(Stored data entries)
====
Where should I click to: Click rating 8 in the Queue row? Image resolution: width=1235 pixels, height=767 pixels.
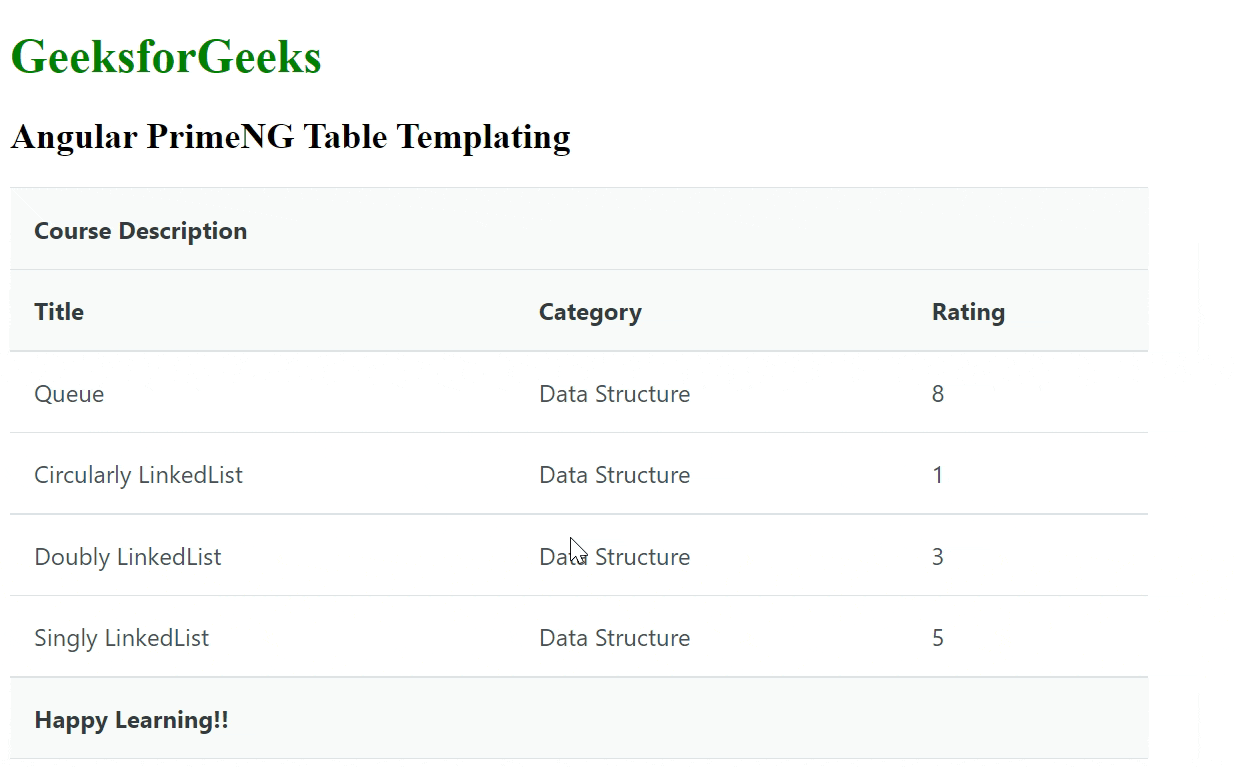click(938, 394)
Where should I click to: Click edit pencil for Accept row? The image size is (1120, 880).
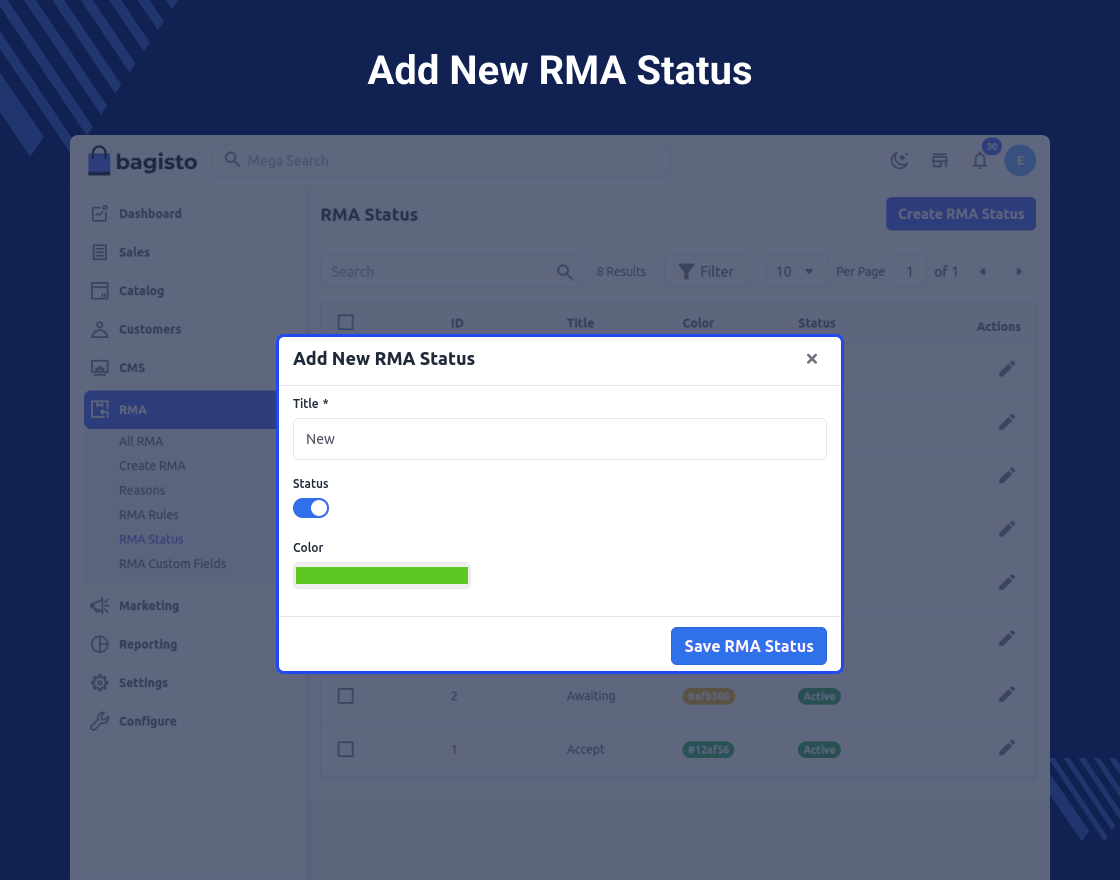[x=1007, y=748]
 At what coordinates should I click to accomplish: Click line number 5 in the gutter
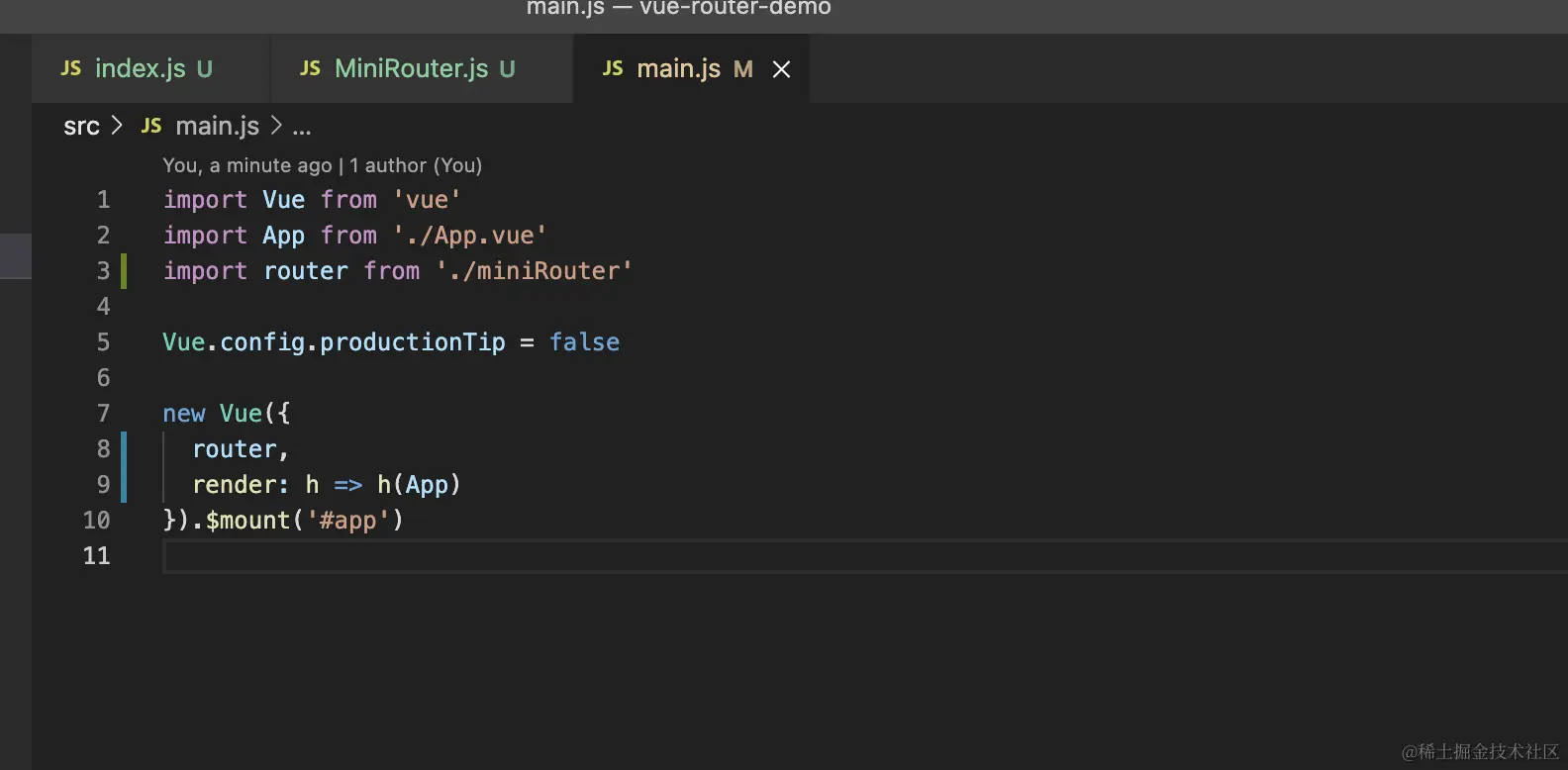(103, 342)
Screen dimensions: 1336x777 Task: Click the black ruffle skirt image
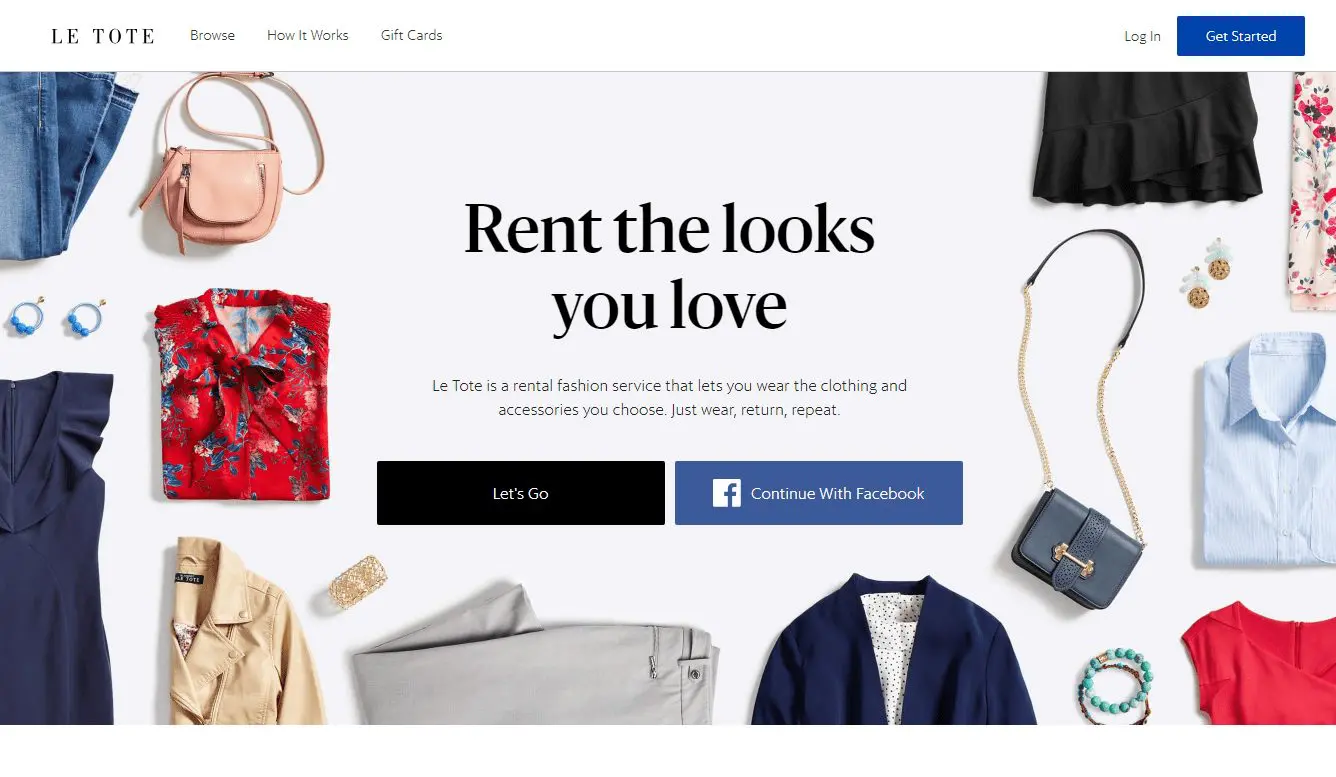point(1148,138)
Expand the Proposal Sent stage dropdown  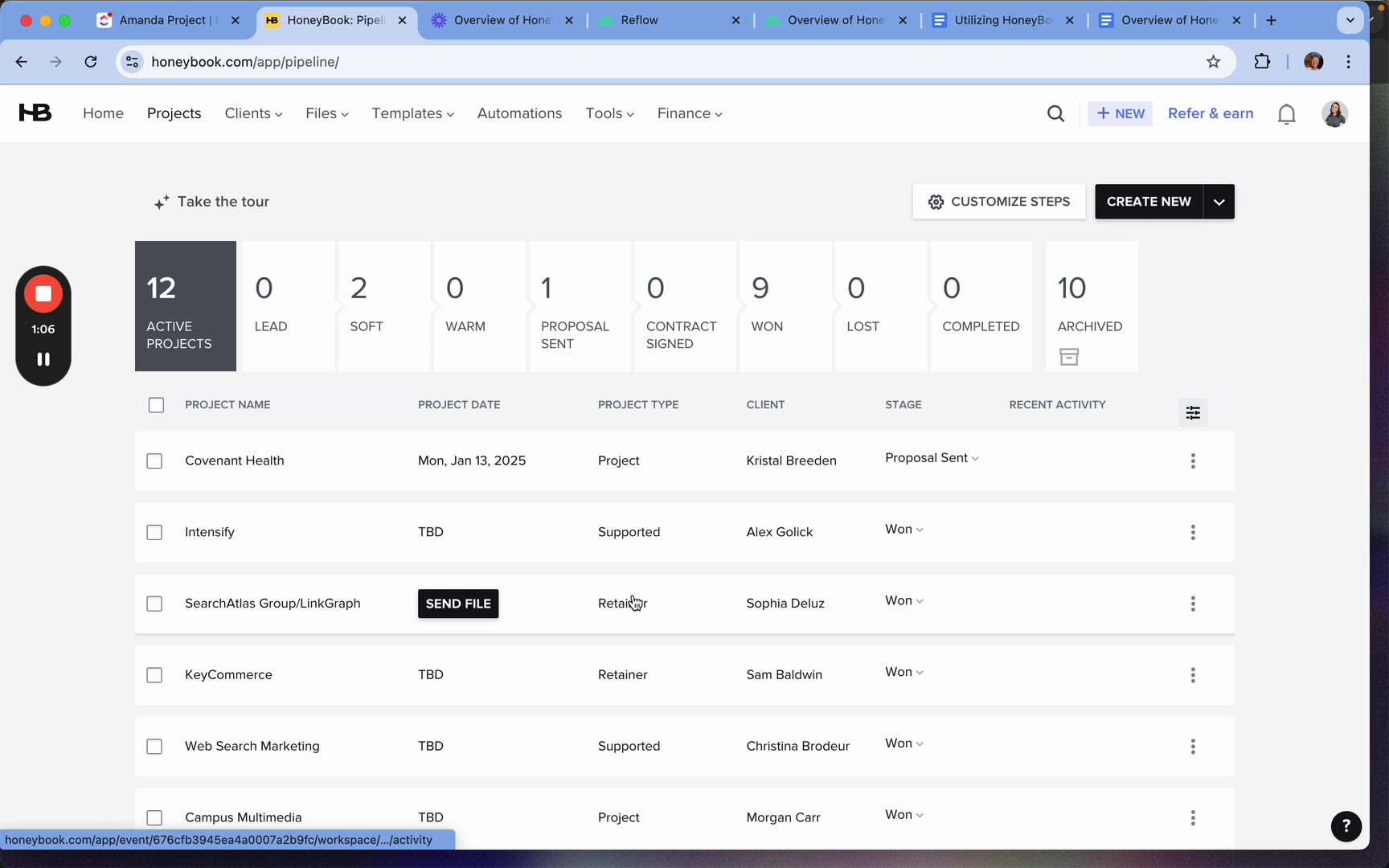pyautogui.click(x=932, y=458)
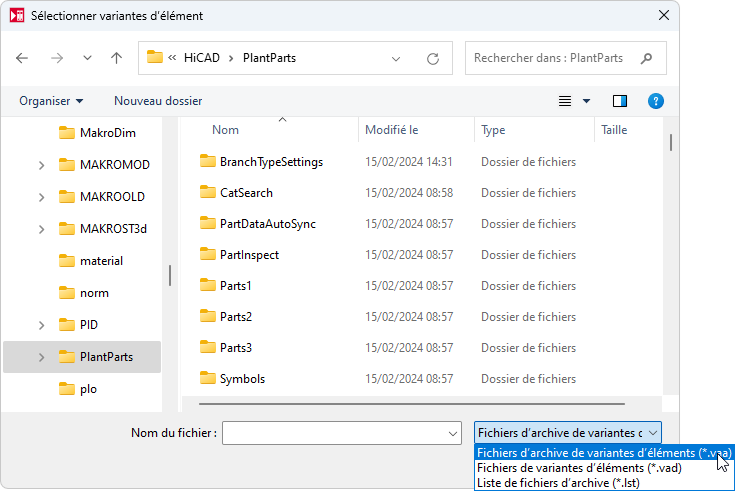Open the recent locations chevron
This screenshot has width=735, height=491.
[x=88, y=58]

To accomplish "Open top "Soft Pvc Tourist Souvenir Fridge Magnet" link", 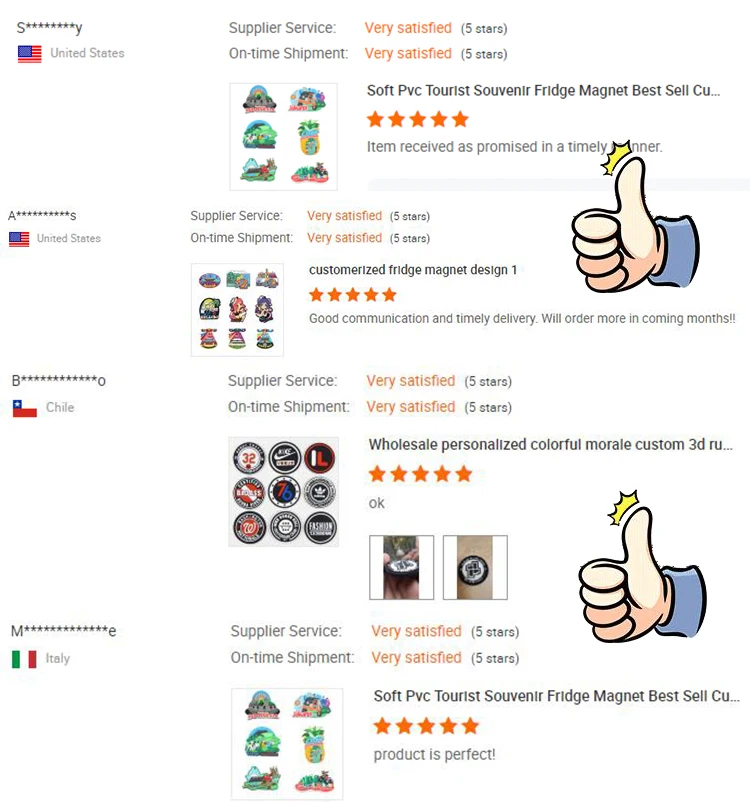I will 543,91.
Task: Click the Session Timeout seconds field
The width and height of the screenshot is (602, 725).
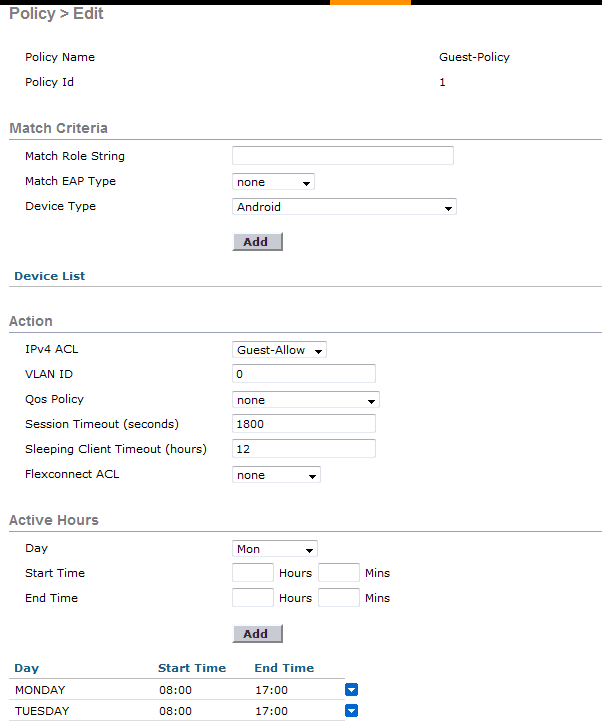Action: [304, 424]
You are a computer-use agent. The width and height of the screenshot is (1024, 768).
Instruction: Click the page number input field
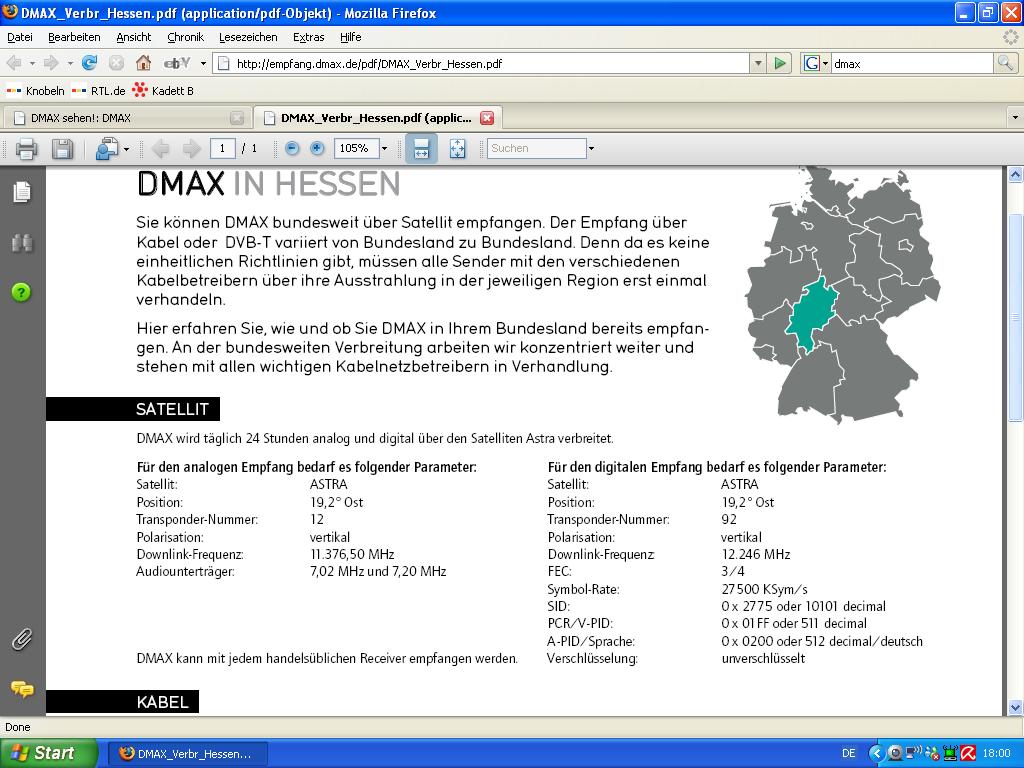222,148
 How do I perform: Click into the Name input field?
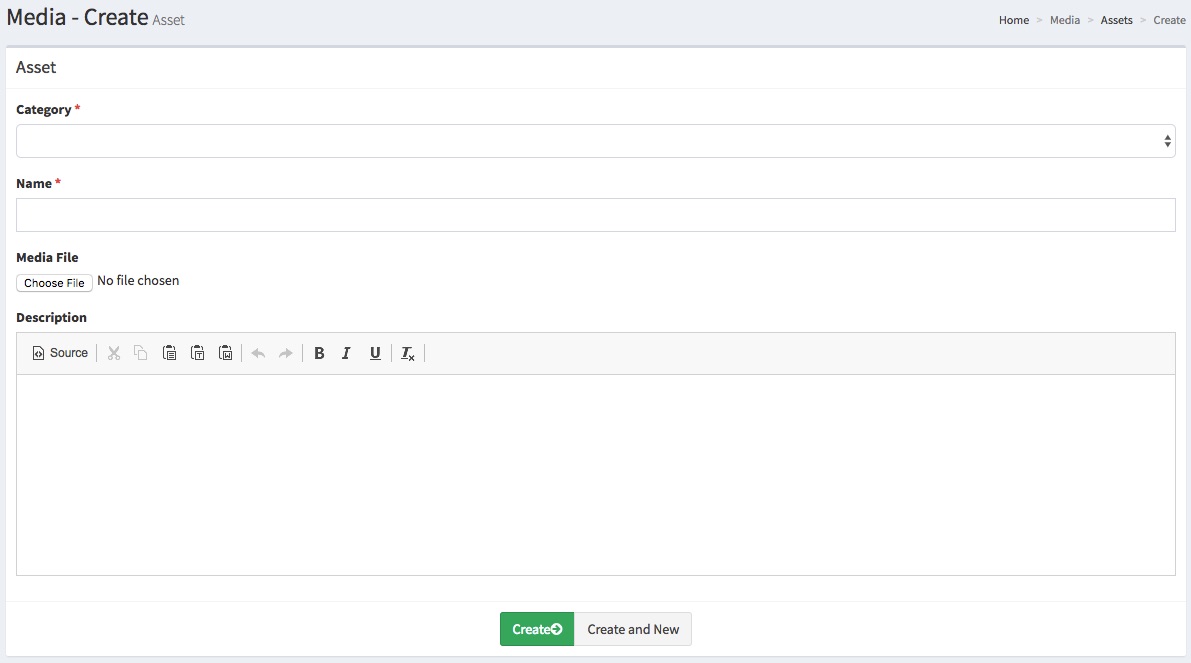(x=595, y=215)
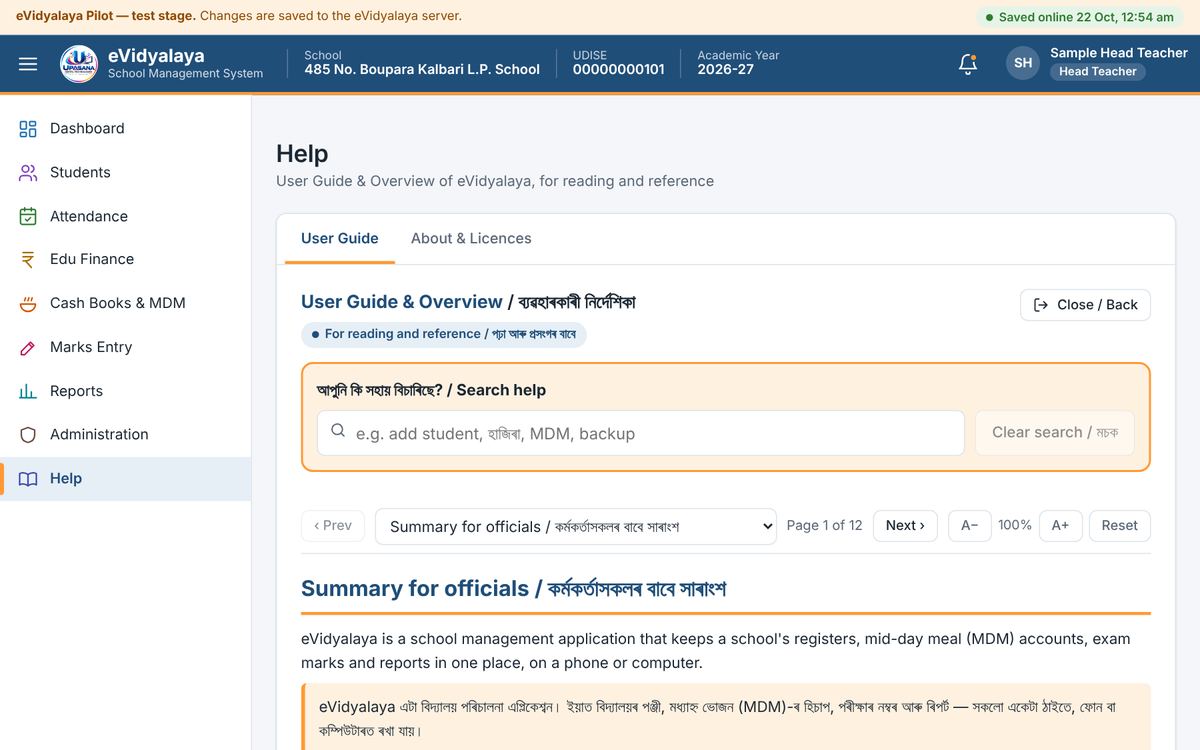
====
- [Required work]:
The lines from the one holding "The width and height of the screenshot is (602, 725)." through the end of the entries are to be transcribed exactly, both ends included, with the pictures left out.

- [Result of the exercise]:
The width and height of the screenshot is (602, 725).
Action: [304, 424]
You are a computer-use agent. The width and height of the screenshot is (1024, 768).
Instruction: Click the page number input field
222,148
 How do I perform: Click into the Name input field?
(x=595, y=215)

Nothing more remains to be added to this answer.